"Mosquitoes."
The room went silent.
"I had been capturing the annoying mosquitoes one by one and putting them in this pouch," Lucien explained casually, shaking the bag. A faint, angry buzzing sound emanated from within.
I knew he won't be saying anything easily. And assassins are mostly trained for physical torture. They can endure pain.
So generic torture won't work on him either. So I came up with an unconventional annoying idea.
Lucien stepped closer and placed the opening of the pouch against the man's ear.
The assassin's eyes widened in horror. "W-what are you trying to do?!"
"Alicia. Hold his head."
Alicia stepped out from the shadows, grabbed the frantic man's head with an iron grip, and held it still so he couldn't move an inch.
—Eeeeng. Eeeeng. Eeeeng.
That sound.
That high-pitched, vibrating whine that instinctively repulses even the least sensitive person.

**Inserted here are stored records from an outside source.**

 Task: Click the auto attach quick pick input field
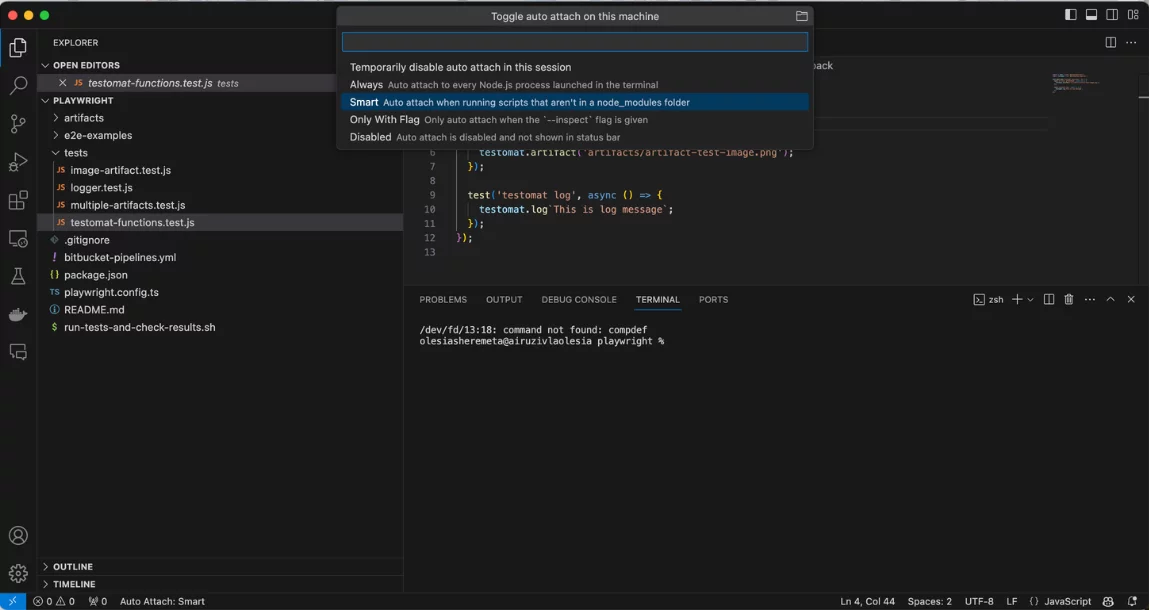click(574, 42)
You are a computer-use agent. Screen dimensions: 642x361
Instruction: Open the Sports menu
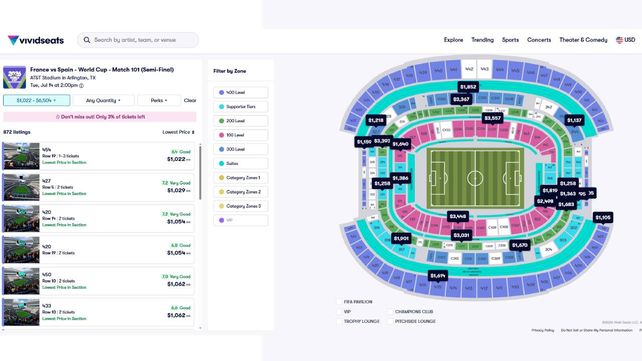(510, 40)
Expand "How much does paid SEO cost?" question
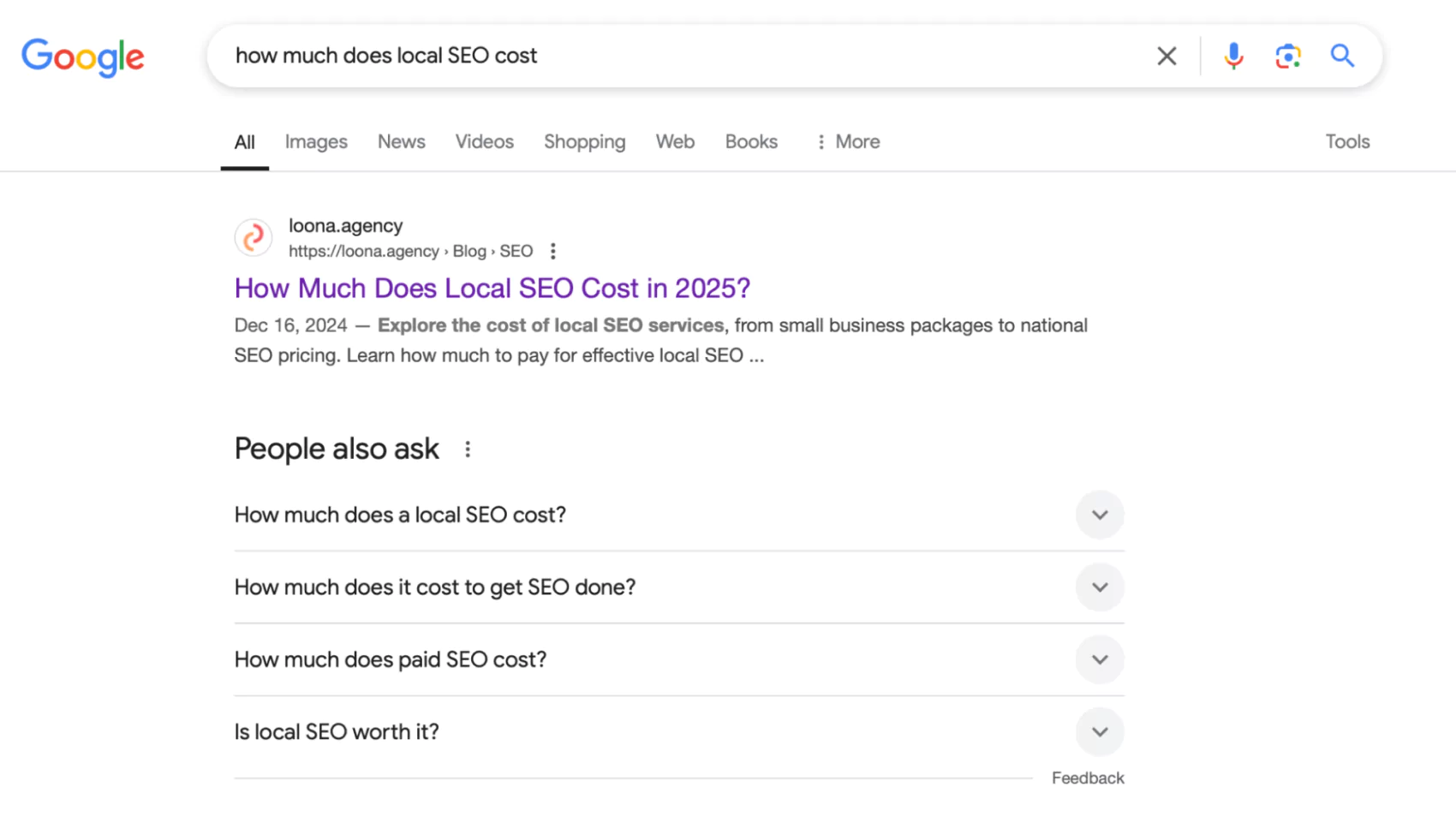The width and height of the screenshot is (1456, 822). pyautogui.click(x=1099, y=659)

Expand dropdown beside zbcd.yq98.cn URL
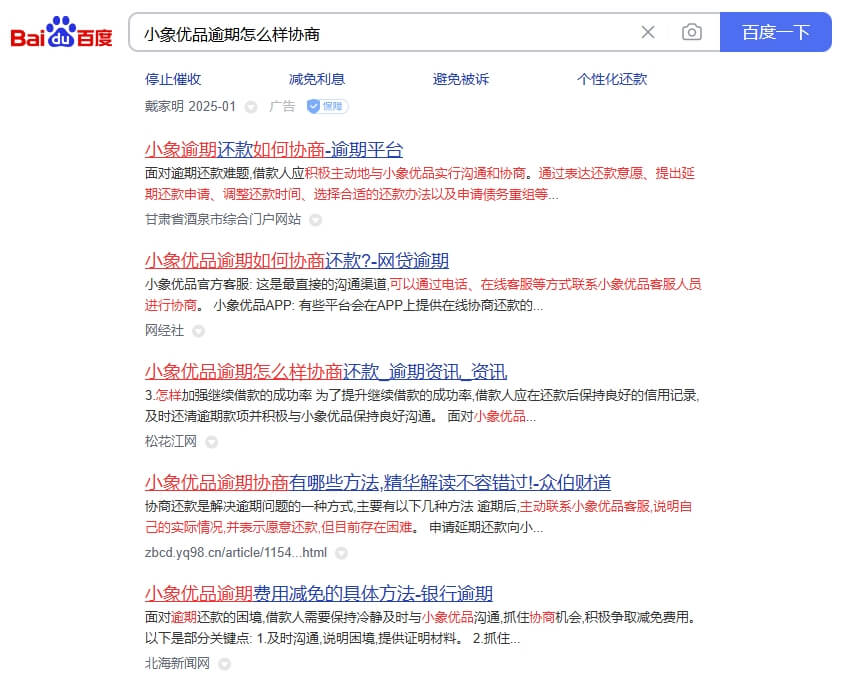(x=341, y=552)
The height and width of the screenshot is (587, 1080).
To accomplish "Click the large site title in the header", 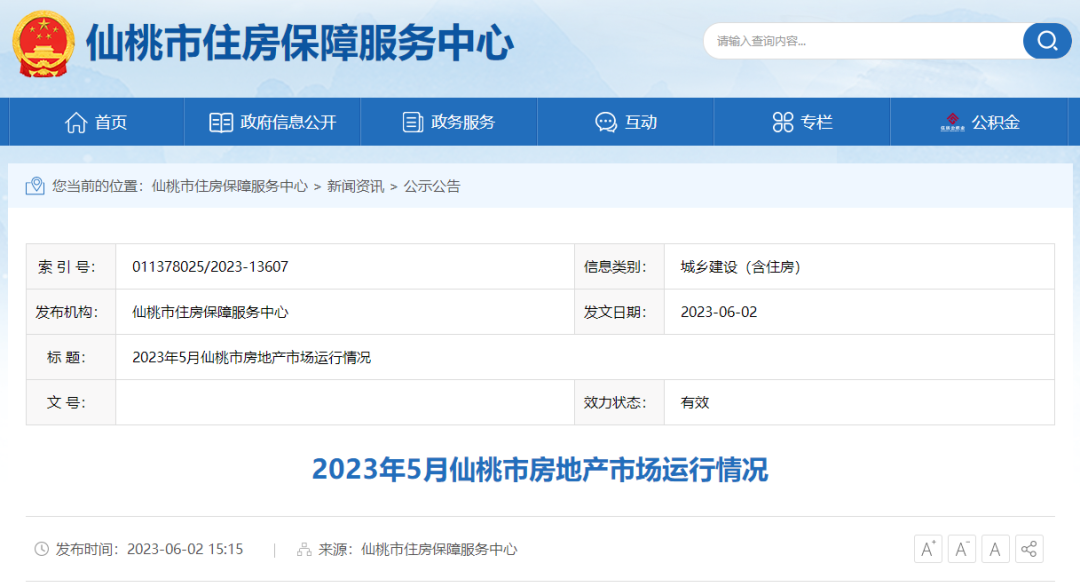I will click(x=300, y=43).
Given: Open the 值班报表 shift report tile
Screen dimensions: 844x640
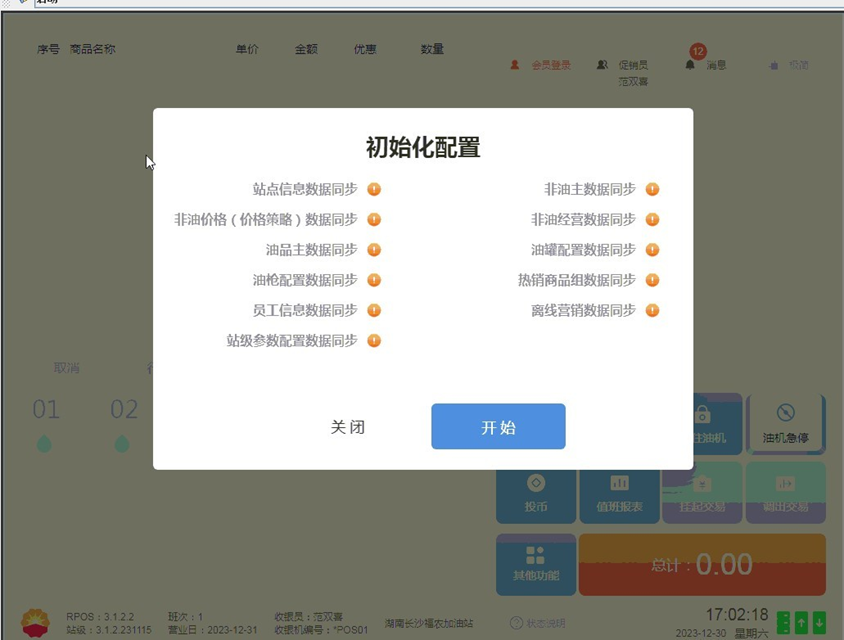Looking at the screenshot, I should click(x=619, y=494).
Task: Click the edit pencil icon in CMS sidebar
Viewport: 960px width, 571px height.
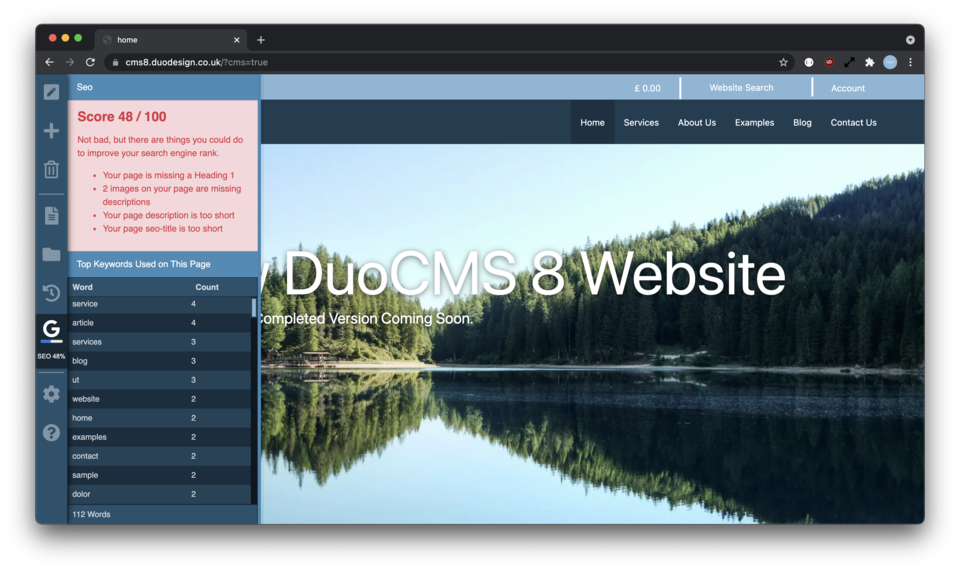Action: 51,92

Not one, not two, but dozens of them buzzing inside the pouch, angry and hungry.
"I'm going to put these in your ears," Lucien whispered. "One. By. One."
"You crazy bastard...!"
"Thanks for the compliment."
Lucien slightly opened the drawstring just enough to press it against the ear canal.
"Go on, my little friends. Feast."
Once the sensation of tiny legs crawling into the ear canal registered, the assassin's body spasmed.
Lucien immediately pulled the pouch away and took a pair of earplugs from his inventory. He jammed one deep into the ear, sealing the insects inside.
"…! STOP!!!!"
The assassin screamed, thrashing against Alicia's grip.
"I've only done one side, why stop now?"
Lucien grinned maniacally and moved to the opposite side. He repeated the process—shaking the pouch, letting the swarm enter the other ear, and then plugging it tight with the second earplug.
—Eeeeng. Eeeeng. Eeeeng.
The buzzing sound echoed inside his skull.
It wasn't external anymore. It was internal.
The mosquitoes' movements felt vivid—tiny legs scratching against the sensitive eardrum, wings beating against the canal walls, moving deeper inside with no way out.
It was a sensory nightmare.
"STOOOOOP!!!!!!!!!!!"
The assassin shrieked, his composure shattering completely.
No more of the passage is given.